Keysha Davis, editor of Blackhair magazine, raises a good point when she highlights how disturbing it is that skin lightening is now being openly endorsed by an established figure such as Kartel. “I think historically it has been black women who`ve had self-identity issues and so might use those products rather than black men,” she says. “To hear that Vybz Kartel is putting out a skin lightening cream is quite disturbing, I feel, and quite sad.”

The issue of skin lightening is hardly confined to Jamaica, but the move does highlight the growing trend for young Jamaican men to use lighteners on their skins.

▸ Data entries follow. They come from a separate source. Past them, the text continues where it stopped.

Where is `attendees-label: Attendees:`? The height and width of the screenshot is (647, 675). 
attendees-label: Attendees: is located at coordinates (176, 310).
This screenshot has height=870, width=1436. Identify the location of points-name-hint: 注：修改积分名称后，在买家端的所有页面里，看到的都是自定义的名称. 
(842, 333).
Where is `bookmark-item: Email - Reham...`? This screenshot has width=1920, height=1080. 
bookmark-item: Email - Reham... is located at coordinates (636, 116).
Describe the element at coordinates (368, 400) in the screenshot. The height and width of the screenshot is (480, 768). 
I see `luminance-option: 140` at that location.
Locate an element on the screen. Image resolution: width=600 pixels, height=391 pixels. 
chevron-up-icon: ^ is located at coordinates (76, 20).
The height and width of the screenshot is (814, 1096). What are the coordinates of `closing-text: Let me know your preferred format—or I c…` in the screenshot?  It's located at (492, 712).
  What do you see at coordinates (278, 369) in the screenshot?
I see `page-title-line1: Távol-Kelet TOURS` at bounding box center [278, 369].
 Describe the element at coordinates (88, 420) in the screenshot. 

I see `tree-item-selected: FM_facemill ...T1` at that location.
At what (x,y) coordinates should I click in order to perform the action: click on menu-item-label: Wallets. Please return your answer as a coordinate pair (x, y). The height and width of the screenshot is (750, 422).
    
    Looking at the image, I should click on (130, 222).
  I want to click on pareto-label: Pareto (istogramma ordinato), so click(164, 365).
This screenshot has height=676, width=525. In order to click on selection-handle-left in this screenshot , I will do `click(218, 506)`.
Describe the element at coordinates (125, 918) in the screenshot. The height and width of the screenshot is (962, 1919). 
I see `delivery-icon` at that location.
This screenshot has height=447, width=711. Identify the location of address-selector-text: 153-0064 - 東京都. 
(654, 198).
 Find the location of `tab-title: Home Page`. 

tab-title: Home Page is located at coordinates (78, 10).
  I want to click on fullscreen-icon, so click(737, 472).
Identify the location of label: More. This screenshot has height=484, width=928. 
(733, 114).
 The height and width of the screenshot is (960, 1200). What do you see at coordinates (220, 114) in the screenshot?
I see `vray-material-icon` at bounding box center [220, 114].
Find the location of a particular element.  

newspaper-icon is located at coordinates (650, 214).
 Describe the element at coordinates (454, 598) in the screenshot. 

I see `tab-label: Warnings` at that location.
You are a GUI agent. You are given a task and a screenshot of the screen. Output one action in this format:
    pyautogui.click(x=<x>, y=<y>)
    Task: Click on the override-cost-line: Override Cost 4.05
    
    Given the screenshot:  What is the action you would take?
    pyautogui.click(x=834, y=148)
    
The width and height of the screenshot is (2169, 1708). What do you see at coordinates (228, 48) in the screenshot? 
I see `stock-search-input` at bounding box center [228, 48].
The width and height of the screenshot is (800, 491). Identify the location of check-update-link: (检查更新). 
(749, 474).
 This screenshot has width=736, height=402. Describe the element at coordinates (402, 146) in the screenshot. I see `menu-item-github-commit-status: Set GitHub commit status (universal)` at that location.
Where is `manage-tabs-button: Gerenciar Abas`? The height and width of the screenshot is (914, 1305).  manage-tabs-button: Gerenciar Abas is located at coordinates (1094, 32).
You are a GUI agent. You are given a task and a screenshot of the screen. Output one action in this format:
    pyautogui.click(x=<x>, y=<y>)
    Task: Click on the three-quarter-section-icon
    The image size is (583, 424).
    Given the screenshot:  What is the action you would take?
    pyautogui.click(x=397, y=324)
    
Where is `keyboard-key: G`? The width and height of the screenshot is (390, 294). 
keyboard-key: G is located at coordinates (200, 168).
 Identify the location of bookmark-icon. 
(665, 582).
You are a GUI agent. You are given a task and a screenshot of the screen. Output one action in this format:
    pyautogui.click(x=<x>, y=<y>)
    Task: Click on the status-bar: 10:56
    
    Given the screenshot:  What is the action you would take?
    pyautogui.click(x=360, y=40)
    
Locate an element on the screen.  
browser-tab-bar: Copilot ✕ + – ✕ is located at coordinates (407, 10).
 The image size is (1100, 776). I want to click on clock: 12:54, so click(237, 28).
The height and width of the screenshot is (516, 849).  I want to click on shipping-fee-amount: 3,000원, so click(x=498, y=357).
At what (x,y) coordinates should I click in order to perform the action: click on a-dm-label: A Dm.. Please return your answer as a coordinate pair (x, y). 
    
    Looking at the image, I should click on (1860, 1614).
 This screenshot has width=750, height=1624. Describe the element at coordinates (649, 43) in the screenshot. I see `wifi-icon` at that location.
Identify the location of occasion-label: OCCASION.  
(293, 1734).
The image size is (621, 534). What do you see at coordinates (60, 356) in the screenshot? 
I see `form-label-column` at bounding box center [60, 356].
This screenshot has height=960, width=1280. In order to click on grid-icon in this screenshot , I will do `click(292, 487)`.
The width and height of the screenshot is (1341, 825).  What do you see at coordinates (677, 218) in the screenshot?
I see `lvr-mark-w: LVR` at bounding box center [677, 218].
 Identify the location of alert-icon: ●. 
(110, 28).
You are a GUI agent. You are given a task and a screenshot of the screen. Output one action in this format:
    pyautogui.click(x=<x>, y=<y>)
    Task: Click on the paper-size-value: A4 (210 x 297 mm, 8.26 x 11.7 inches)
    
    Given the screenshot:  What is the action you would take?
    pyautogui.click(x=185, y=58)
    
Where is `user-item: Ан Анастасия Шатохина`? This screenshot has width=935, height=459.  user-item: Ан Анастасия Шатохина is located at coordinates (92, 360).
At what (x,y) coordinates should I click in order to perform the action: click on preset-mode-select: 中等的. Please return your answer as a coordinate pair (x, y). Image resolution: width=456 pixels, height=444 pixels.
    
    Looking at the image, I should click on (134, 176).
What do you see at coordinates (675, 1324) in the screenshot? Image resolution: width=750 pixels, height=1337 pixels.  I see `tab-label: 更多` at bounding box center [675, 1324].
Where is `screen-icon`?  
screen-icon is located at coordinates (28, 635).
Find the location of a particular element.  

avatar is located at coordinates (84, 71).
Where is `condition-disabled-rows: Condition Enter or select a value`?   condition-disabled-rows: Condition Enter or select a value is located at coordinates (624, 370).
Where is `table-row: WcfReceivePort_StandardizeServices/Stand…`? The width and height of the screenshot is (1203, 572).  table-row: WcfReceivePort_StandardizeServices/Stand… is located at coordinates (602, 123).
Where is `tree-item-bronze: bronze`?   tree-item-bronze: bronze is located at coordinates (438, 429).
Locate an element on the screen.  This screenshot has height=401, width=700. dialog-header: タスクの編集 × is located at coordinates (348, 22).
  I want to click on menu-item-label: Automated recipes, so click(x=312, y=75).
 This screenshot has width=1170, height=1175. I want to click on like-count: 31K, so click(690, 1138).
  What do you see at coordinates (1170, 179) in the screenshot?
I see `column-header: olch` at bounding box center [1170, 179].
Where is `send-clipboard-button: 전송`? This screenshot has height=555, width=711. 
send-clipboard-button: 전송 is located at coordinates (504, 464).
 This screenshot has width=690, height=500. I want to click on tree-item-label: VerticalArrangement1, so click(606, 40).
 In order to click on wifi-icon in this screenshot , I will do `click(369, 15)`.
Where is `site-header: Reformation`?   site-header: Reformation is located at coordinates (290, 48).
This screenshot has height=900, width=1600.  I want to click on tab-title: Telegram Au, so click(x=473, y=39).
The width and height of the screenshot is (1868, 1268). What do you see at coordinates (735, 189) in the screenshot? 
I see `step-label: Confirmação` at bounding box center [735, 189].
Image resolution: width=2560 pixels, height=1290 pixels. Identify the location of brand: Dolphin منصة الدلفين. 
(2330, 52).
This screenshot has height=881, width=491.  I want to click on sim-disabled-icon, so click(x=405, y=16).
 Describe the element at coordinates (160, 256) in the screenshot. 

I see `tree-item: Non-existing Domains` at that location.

The country`s health workers are dealing with increasing numbers of patients coming to them with burnt skin after using black-market products – many of which are imported from west Africa – and Kartel`s move is hardly likely to go down well with the Jamaican government, which ran a campaign called Don`t Kill the Skin in 2007 to raise awareness of the dangers of using skin-lightening products.

Kartel`s skin lightening has also drawn derision from other dancehall artists, such as Mavado, who released the diss track Nuh Bleach Wid Cream in the midst of their feud in 2008.

Davis believes that “the majority of Jamaicans don`t buy into [skin lightening]”. Even those who do may not welcome another commercial enterprise by Vybz Kartel. His new cosmetics line, which also includes a fragrance called OH! and a skin-brightening lotion, follows his release of a brand of condoms that were named after the dancehall “daggerin” dance and his own brand of rum. In an interview, Kartel`s former business partner Corey Todd claims there were complaints from customers that the condoms broke, and that the rum was too pricey for most dancehall fans.